TASK DESCRIPTION
Recast the entries from the line containing "The width and height of the screenshot is (688, 473)." through the end of the entries, inclusive, as a Markdown table with the columns Row and Text. Number each line in Row, place the line in Text, and leave out blank lines.

INPUT FOR THIS TASK

● ● ● ● ●

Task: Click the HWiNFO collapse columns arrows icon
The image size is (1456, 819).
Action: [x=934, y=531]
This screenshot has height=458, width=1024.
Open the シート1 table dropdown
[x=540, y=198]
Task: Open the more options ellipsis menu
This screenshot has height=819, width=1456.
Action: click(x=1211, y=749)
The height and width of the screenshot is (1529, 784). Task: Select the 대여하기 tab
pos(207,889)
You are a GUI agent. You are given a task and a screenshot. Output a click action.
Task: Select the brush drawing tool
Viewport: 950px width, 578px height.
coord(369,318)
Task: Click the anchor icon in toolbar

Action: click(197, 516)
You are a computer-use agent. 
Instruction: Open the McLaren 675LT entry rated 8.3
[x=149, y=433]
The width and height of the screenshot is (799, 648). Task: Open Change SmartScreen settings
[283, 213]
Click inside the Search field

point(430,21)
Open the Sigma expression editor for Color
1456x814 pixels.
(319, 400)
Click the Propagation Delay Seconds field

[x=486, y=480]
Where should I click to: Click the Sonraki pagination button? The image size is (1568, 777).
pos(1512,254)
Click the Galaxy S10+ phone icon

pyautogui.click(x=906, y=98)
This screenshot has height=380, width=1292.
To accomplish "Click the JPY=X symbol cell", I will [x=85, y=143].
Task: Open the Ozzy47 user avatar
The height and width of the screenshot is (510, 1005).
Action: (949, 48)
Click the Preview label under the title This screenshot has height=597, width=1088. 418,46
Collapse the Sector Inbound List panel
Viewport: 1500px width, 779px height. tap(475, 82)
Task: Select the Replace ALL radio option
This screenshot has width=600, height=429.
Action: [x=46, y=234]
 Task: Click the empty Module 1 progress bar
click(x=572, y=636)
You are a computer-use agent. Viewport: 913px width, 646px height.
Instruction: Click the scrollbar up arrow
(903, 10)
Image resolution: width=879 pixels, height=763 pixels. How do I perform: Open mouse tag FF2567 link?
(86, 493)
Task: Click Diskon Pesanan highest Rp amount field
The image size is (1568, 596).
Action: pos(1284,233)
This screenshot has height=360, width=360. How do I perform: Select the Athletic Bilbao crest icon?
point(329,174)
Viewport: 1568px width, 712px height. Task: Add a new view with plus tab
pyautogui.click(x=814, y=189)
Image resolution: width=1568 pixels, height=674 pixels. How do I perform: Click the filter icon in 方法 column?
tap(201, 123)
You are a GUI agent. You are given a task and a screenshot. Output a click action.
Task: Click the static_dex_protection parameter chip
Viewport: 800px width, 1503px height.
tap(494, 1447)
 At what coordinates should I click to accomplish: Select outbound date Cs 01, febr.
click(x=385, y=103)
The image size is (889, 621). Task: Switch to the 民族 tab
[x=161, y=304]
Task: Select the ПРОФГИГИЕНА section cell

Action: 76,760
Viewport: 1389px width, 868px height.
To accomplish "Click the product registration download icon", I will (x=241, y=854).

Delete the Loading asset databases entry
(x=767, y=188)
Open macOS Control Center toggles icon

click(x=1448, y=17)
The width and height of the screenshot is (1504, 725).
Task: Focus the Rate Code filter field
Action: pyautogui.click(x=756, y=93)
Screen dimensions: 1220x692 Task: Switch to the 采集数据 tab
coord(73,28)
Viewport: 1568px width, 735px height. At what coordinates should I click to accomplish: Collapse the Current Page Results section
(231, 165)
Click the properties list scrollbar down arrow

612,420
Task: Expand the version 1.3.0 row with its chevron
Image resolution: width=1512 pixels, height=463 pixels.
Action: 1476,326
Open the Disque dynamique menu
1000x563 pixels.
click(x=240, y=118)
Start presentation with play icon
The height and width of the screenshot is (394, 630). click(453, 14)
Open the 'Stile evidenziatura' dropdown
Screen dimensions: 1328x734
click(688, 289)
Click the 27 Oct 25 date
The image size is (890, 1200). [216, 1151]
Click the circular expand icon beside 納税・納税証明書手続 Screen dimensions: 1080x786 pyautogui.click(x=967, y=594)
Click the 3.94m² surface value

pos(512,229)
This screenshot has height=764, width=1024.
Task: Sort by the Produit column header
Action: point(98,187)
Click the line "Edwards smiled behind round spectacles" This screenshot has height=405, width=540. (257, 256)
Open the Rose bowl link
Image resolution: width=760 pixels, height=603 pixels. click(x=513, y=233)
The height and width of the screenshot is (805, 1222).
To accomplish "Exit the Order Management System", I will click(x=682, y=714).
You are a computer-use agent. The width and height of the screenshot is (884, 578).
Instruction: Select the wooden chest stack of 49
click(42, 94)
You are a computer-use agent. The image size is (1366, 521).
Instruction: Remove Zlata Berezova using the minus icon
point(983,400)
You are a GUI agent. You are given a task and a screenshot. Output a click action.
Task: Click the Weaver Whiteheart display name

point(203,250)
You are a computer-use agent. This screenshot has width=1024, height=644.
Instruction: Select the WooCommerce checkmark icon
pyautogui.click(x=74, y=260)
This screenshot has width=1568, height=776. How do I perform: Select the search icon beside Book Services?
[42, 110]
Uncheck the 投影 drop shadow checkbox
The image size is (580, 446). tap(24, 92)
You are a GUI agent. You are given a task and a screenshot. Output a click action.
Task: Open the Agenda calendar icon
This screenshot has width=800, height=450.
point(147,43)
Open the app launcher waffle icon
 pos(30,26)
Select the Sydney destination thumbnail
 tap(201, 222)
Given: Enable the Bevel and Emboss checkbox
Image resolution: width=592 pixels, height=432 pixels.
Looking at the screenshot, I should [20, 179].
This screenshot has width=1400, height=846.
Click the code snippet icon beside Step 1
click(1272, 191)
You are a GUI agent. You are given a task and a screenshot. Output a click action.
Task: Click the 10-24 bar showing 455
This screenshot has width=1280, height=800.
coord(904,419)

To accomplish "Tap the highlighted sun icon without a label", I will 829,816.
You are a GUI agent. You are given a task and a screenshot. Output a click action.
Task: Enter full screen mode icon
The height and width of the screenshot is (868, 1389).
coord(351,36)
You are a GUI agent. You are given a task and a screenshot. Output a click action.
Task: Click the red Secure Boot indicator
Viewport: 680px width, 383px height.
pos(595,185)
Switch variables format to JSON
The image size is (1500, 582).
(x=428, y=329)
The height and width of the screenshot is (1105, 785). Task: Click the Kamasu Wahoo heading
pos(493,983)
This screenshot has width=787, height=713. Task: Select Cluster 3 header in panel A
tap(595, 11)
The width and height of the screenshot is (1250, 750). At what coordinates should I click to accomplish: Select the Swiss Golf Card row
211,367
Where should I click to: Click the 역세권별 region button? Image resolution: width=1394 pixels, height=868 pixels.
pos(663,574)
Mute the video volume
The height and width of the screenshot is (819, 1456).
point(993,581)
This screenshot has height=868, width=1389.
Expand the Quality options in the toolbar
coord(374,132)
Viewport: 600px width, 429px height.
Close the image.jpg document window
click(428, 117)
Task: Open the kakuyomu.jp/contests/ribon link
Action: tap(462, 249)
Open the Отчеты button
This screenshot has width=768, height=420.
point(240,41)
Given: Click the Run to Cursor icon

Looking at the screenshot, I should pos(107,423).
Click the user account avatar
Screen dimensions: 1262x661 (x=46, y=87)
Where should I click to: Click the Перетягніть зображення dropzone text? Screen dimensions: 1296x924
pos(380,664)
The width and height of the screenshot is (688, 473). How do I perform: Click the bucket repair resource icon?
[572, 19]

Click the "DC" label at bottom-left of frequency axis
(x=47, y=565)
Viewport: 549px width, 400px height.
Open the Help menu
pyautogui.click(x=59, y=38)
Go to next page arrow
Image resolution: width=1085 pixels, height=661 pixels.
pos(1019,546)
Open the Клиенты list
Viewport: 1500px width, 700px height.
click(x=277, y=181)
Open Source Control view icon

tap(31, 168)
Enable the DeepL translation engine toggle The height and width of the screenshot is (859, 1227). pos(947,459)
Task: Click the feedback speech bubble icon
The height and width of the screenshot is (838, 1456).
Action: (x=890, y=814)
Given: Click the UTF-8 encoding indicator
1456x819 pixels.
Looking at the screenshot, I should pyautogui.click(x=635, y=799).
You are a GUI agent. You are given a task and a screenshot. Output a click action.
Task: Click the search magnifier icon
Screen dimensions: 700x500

● ● ● ● ●

EXPECTED OUTPUT
| Row | Text |
|---|---|
| 1 | The width and height of the screenshot is (688, 473). How do I perform: Click the bucket repair resource icon? |
| 2 | [572, 19] |
| 3 | Click the "DC" label at bottom-left of frequency axis |
| 4 | (x=47, y=565) |
| 5 | Viewport: 549px width, 400px height. |
| 6 | Open the Help menu |
| 7 | pyautogui.click(x=59, y=38) |
| 8 | Go to next page arrow |
| 9 | Image resolution: width=1085 pixels, height=661 pixels. |
| 10 | pos(1019,546) |
| 11 | Open the Клиенты list |
| 12 | Viewport: 1500px width, 700px height. |
| 13 | click(x=277, y=181) |
| 14 | Open Source Control view icon |
| 15 | tap(31, 168) |
| 16 | Enable the DeepL translation engine toggle The height and width of the screenshot is (859, 1227). pos(947,459) |
| 17 | Task: Click the feedback speech bubble icon |
| 18 | The height and width of the screenshot is (838, 1456). |
| 19 | Action: (x=890, y=814) |
| 20 | Given: Click the UTF-8 encoding indicator |
| 21 | 1456x819 pixels. |
| 22 | Looking at the screenshot, I should pyautogui.click(x=635, y=799). |
| 23 | You are a GUI agent. You are given a task and a screenshot. Output a click action. |
| 24 | Task: Click the search magnifier icon |
| 25 | Screen dimensions: 700x500 |